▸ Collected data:
========================================================================
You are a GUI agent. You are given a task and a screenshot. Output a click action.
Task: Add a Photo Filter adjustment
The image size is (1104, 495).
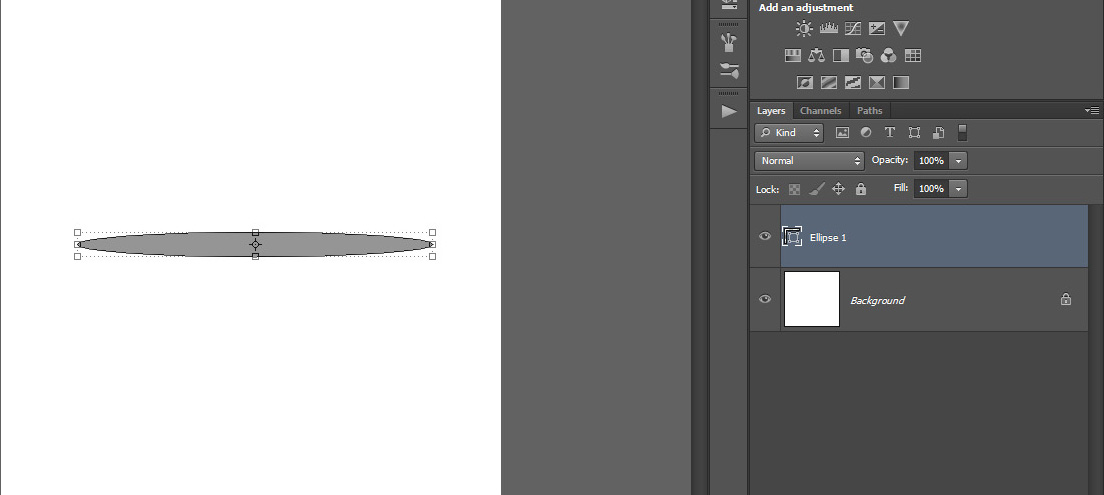tap(865, 56)
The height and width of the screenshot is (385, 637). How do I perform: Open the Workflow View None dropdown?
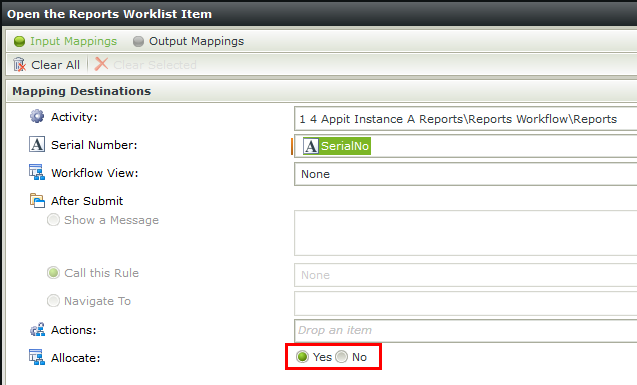pyautogui.click(x=465, y=174)
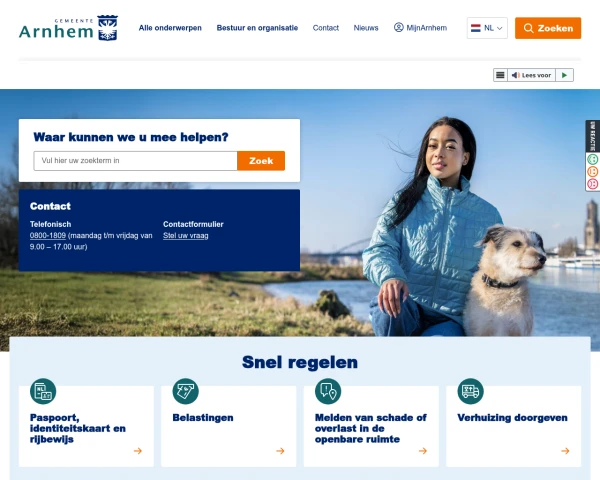
Task: Open the Stel uw vraag contact form link
Action: (186, 235)
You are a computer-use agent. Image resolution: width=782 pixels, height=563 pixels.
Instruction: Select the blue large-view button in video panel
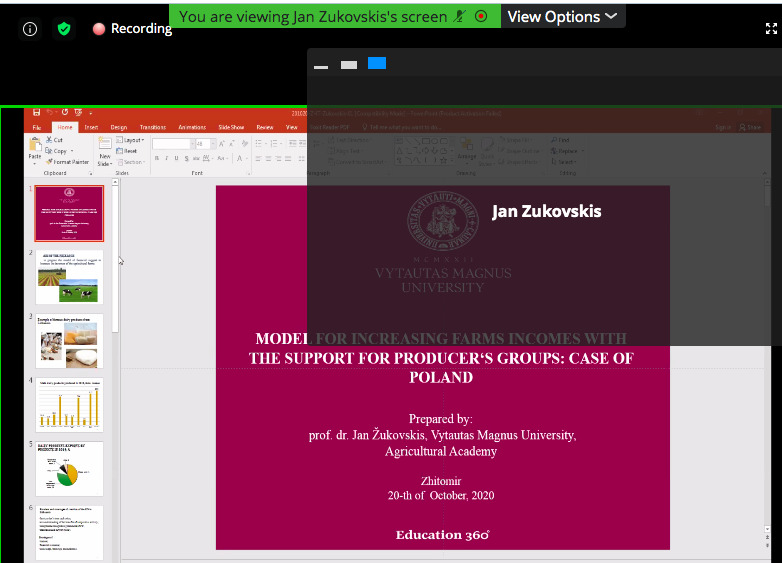(377, 63)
========================================================================
Please report all lines in the entries where "agent" appears.

▸ RESULT OF THE EXERCISE:
You are a GUI agent. You are given a task and a screenshot. Output a click action.
You are a computer-use agent. Image resolution: width=782 pixels, height=563 pixels.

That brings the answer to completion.